§ **Le texte**
....
Pour notre liberté et la vôtre !

L’antisionisme fut d’abord et avant tout un courant majoritaire dans les populations juives du Yiddishland, qui se pensaient chez elles en Pologne comme dans l’ensemble de l’Europe de l’Est.

L’antisionisme, contrairement aux allégations de certain-e-s, n’était et n’est pas une forme d’antisémitisme.

Cette assimilation actuelle des termes relève d’une volonté de couvrir la violation du droit international et les crimes de l’Etat d’Israël, assimilé à l’Etat des Juifs et non des Israélien-ne-s, sans oublier la négation des droits des populations palestiniennes.

Il s’agit de plus de la négation, du combat mené, entre autres, par un parti révolutionnaire juif – le Bund. Cette négation s’accompagne souvent d’un déni de ce qu’a représenté le Yiddisland, la diaspora, la Galout.

Dans les soutiens au sionisme, il y a des antisémites qui ne veulent pas de populations se considérant comme juives sur « leurs » territoires, d’autres pour raisons religieuses (dont la reprise des accusations chrétiennes de déicide), ou d’autres enfin ayant des conceptions non-inclusives de la nation ou refusant le pluri-nationalisme…

Chez les antisionistes des courants antisémites existent aussi, confondant volontairement israélien-ne-s et juifs/juives, jonglant quelques fois avec des stéréotypes ou niant l’existence de droits culturels ou d’auto-organisation aux populations se considérant comme juifs/juives dans les différents états où elles et ils vivent…

Il conviendrait aussi de discuter, la négation d’un ou de fait(s) national(aux) israélien(s) et donc de droits pour cette(ces) minorité(s) nationale(s) dans une solution émancipatrice pour tous les peuples vivants en Palestine ou dans cette région sud-méditerranéenne.

« Les études sur le Bund, aussi fouillées soient-elles, loin de se substituer à la lecture de ces documents, ne font que rendre celle-ci possible et constitue un support minimal indispensable à leur contextualisation ».

Les textes réunis ont été rédigés dans la période l’entre-deux-guerres.

Dans son introduction Enguerran Massis rappelle la place de la communauté juive en Pologne, « l’une des plus nombreuses d’Europe », le dynamisme de la société dans laquelle évolue le Bund « principale force ouvrière juive organisée dans le nouvel Etat polonais ». Il indique que les études sur le sionisme semblent « toutefois déformer quelque peu la mémoire historique et donner du passé une image altérée, si ce n’est erronée », oublient souvent de mentionner le Bund, « « réalité » incomparablement plus « profondément vécue » que le sionisme ». Le livre donne donc la parole à ces innombrables Juifs qui combattirent le projet sioniste comme une dangereuse utopie et une entrave à l’émancipation des populations juives.
....
§ **Matériel**
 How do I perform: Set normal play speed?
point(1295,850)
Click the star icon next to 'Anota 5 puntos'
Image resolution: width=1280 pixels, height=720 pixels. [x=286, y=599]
....
§ **Liste des tâches**
1 > Répondez à ces questions sur le texte au sujet de l'antisionisme et du Bund :
(a) Chez qui l'antisionisme fut-il d'abord un courant majoritaire ?
(b) À quelle période les textes réunis dans le livre ont-ils été écrits ?
(c) Comment Enguerran Massis présente-t-il le Bund dans le nouvel État polonais ?
2 > Poursuivez le texte sur l'antisionisme et le Bund à partir de sa dernière phrase.

§ **Réponses par tâche**
1 >
(a) Dans les populations juives du Yiddishland.
(b) Pendant l'entre-deux-guerres.
(c) Comme la « principale force ouvrière juive organisée dans le nouvel Etat polonais ».

2 >
« Désigner le sionisme comme le mouvement d’émancipation nationale des Juifs relève au mieux d’une illusion d’optique décrite plus haut, au pire d’une volonté d’ajuster l’histoire à des impératifs politiques présents, à tout le moins d’un biais idéologique plus ou moins assumé ».

Quatre thème sont particulièrement abordés : la colonisation juive de la Palestine et les réalités arabes, la question de la « spécificité » juive – le Bund combattit l’idée d’une spécificité « transcendantalement » juive -, l’« antisémitisme économique », le sionisme.

Le premier texte est un entretien avec Henryk Erlich sur « La Question de la Palestine », le rappel des habitant-e-s arabes de cette région, les politiques de l’impérialisme anglais… et la lutte pour l’égalité pleine et réelle des droits politiques et nationaux en Pologne.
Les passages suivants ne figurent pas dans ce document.